Anxiety & Routines
I’ve always known that children thrived when they had structure put in place. It allows them to know the boundaries. And although I have always done my best to stick to a routine and schedule, it was when we started having consistent struggles around bedtime that I decided to enforce a much more specific schedule.
Visual Aids
I created a visual chart/checklist for my daughter. This way, I removed all of her excuses and it was no longer me she was fighting with, it was the chart. “The chart says you have to do it, so we might as well.” This chart included pjs, brushing teeth, going to the bathroom, getting a drink of water, and reading a book. We checked all of these off so she couldn’t get out of bed claiming she needed water, etc. It was time for bed. We noticed after just the first two nights it made a huge difference!
The visual aids as well as getting to check everything off was motivating for her and she was excited to accomplish each task. I laminated it and then we would use a dry erase marker and just wipe it clean after the week (using a protective sleeve will work the same). I made sure to also hype up what a great job she did every time she accomplished a task. It was something for her to proud of and she was therefore more willing to check of the next task so she could get the praise all over again. Instead of arguing and getting negative attention, she was receiving positive attention and positive reinforcements.

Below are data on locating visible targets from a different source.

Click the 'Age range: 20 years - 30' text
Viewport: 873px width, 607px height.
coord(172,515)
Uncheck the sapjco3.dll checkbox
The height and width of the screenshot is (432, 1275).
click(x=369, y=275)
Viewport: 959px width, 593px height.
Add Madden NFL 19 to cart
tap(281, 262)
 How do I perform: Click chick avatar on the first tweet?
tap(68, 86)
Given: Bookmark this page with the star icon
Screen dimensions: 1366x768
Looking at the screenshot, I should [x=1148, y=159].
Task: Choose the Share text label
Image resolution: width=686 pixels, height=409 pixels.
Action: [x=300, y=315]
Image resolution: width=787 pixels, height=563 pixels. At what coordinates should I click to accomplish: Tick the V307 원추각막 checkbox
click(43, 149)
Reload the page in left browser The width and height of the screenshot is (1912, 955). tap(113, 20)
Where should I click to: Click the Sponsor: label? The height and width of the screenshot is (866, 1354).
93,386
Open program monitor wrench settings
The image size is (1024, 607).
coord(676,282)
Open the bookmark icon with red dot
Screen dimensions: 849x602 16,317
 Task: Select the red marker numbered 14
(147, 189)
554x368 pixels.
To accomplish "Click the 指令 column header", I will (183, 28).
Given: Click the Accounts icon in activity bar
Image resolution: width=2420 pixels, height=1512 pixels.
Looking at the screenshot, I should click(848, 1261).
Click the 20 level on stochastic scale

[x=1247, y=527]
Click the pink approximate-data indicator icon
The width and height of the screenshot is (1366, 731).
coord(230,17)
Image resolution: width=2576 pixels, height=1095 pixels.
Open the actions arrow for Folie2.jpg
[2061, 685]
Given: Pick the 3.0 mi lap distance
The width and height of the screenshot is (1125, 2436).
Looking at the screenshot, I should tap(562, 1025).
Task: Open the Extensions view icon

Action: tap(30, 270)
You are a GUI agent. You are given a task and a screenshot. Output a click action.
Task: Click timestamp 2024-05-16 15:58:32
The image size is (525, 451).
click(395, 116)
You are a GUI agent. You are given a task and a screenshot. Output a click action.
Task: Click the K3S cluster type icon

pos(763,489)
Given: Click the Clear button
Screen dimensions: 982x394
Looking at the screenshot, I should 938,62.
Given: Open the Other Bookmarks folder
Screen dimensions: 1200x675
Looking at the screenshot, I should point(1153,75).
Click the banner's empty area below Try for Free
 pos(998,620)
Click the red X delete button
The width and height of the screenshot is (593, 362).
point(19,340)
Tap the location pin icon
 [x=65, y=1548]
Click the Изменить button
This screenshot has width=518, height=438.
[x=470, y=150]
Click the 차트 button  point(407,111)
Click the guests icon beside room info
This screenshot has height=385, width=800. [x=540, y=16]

I did this again when her anxiety really started to become a problem. I cut out pictures of different activities we did throughout the day. This included breakfast, school, pickup, after-school activities, dinner, play time, bedtime, etc. We would put all of the activities to map out our day. This way, she knew what to expect. Playtime was after dinner, so asking for her iPad or to go off and play outside wasn’t an option. She also knew that after playtime, it was time to get ready for bed - not time for a snack or dessert.
Transition Warnings
Lastly, the use of timers or providing notice that an activity was coming to an end was also incredibly helpful for transitions. Prompting her that she had 5 minutes, then 3 minutes, allowed her to mentally note the activity was coming to an end (this is helpful when on the playground as well). By using the timer, it removed me from the role as “bad guy”. It was the timer she could be frustrated with. I noticed there were far less tantrums when I gave her a warning rather than just telling her, “Hey it’s time for _____ now!”
Sticking to the routine and following through with the expectations is important. If you cave when the meltdown occurs, they know that if they do this again and push hard enough, they will eventually get their way. The first few times may be difficult. Some will accept the expectations faster than others. But if you stick to your guns, eventually they will know that their efforts aren’t effective and this is the expectation. Period.
Note: if you get a visual timer where your child can see the time dwindling, it also provides as a visual warning when time is almost up. This is a great tool for time management in general.